— Exercise aim —
Put the entries below into a JSON list of strings with one string per line, from the line containing "The height and" through the line containing "tap(826, 850)", both lines included. Leave out blank lines and pictures.

— Records for this exercise —

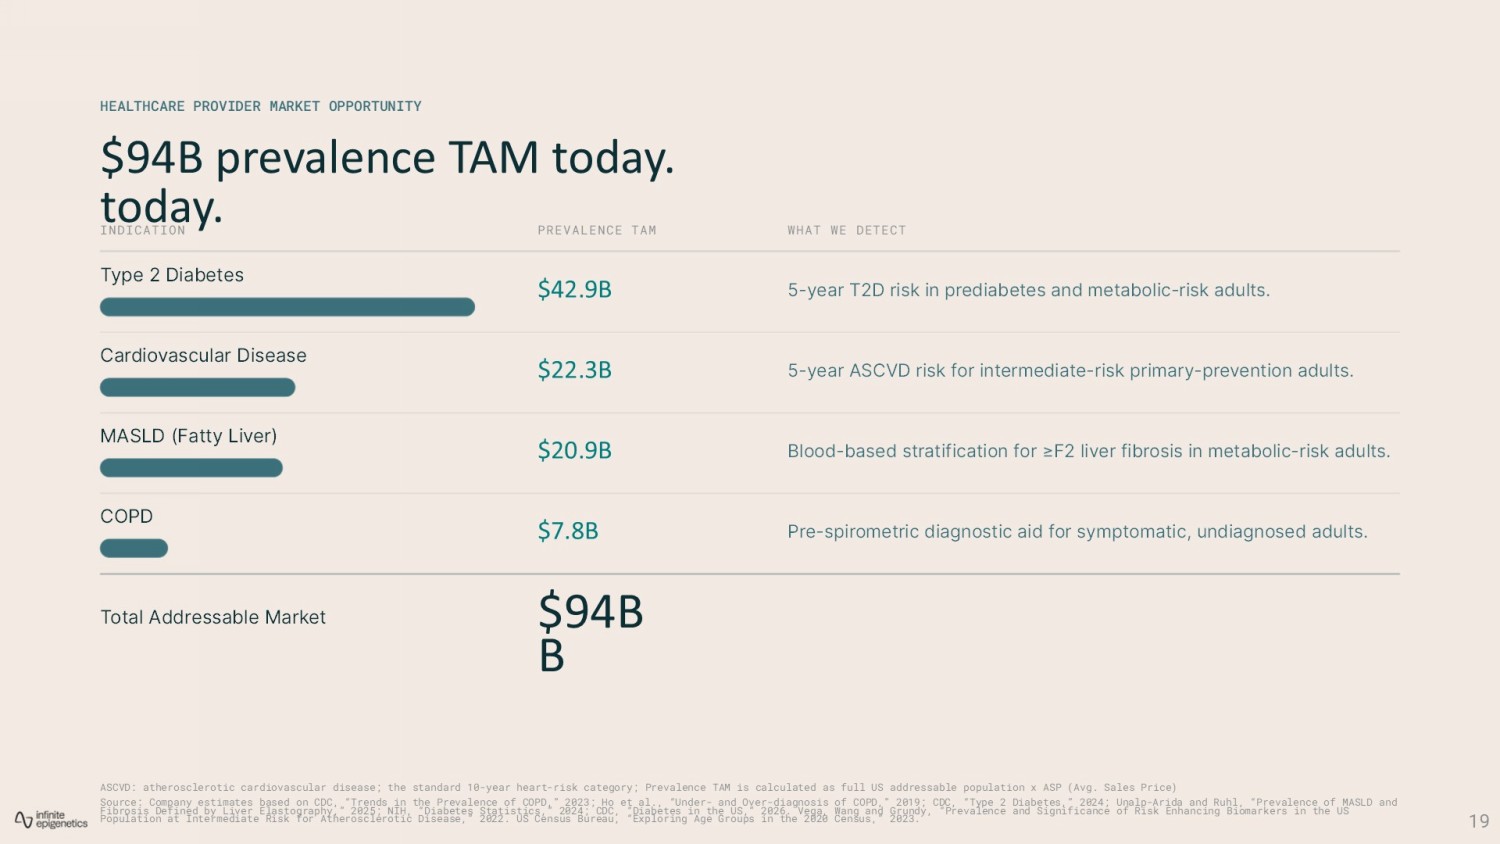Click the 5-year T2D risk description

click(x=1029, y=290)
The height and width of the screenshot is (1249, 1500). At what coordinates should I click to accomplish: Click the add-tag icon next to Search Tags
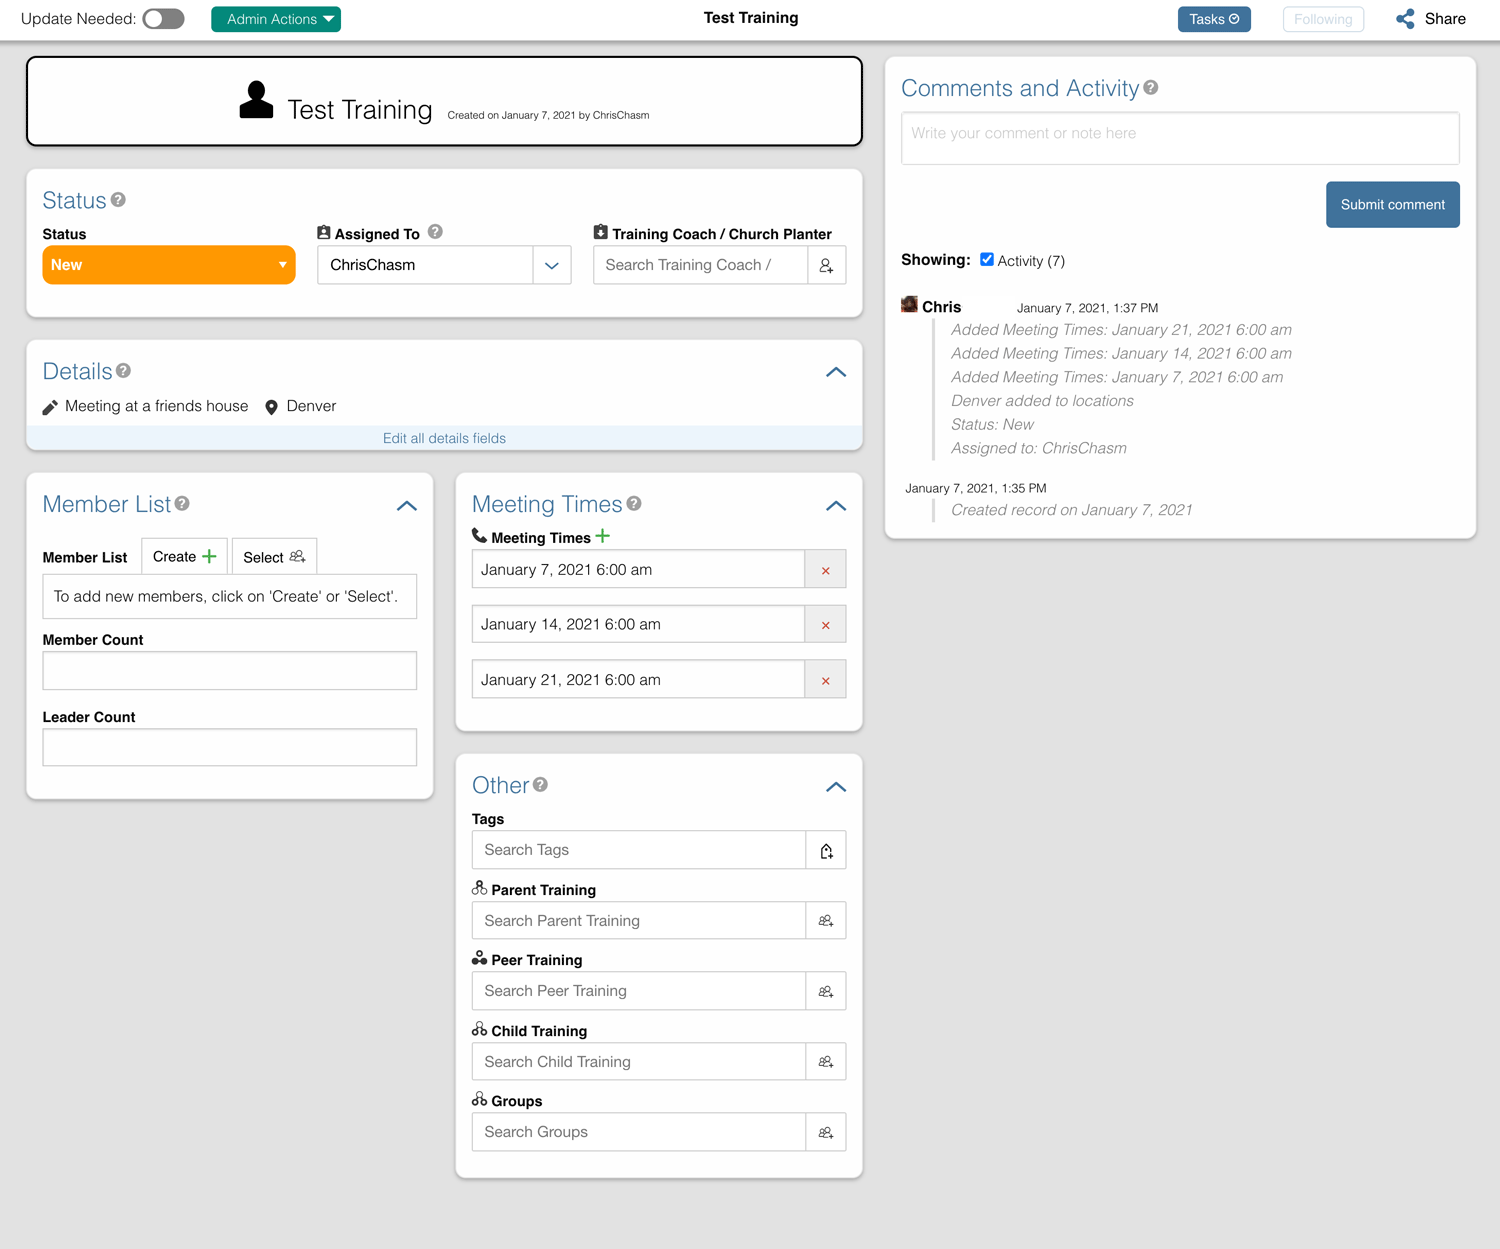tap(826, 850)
---
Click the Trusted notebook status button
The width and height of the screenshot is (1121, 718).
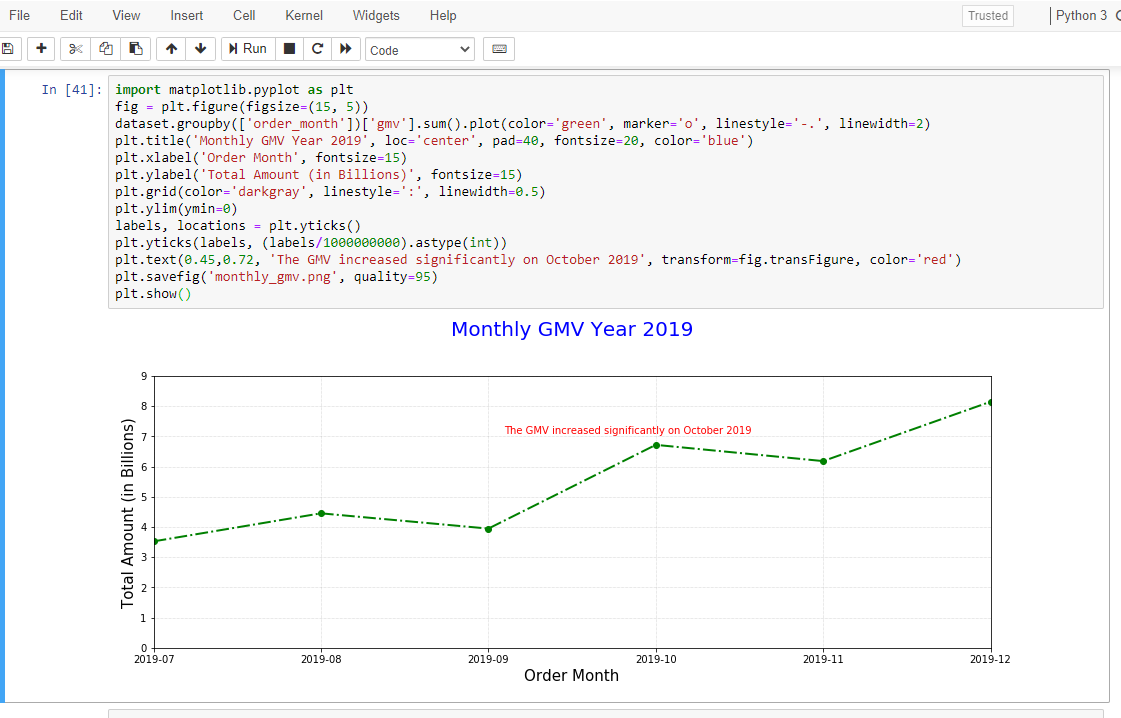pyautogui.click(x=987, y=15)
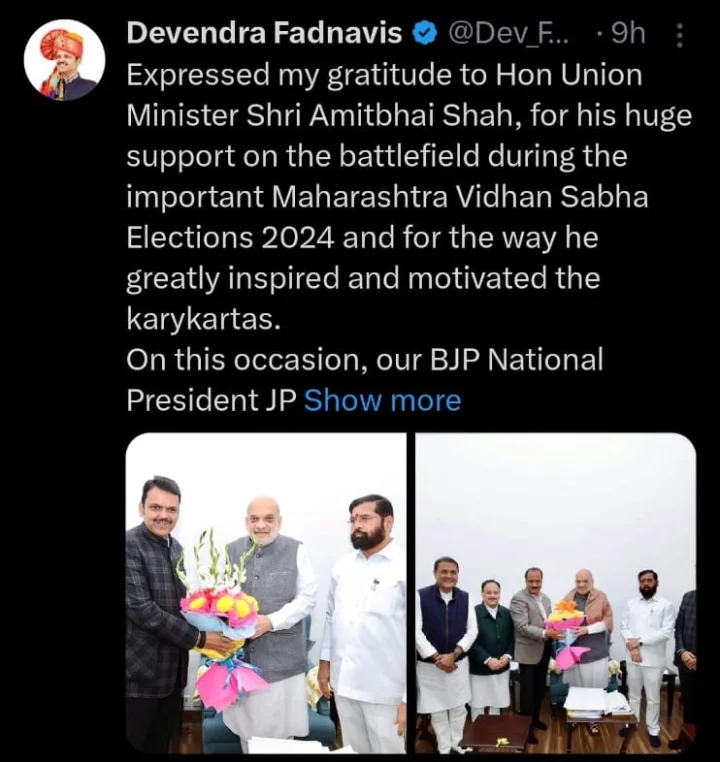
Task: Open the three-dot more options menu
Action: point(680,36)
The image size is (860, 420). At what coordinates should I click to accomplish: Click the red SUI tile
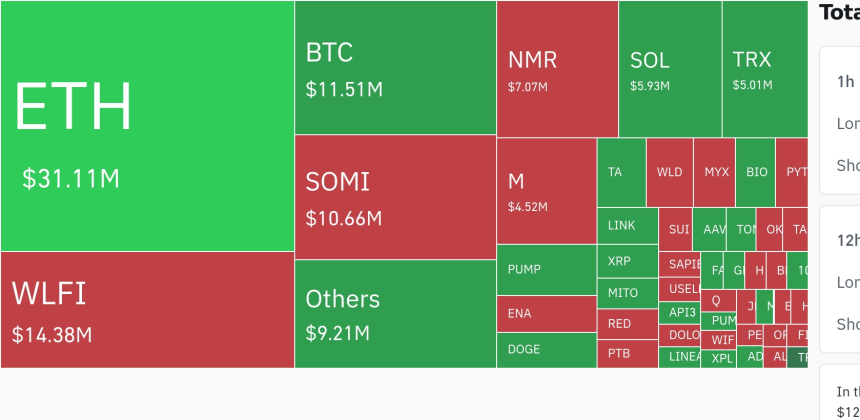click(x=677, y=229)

— Worked solution —
[
  "The height and width of the screenshot is (1249, 1500). At what coordinates should I click to accomplish: Click the add-tag icon next to Search Tags",
  "tap(826, 850)"
]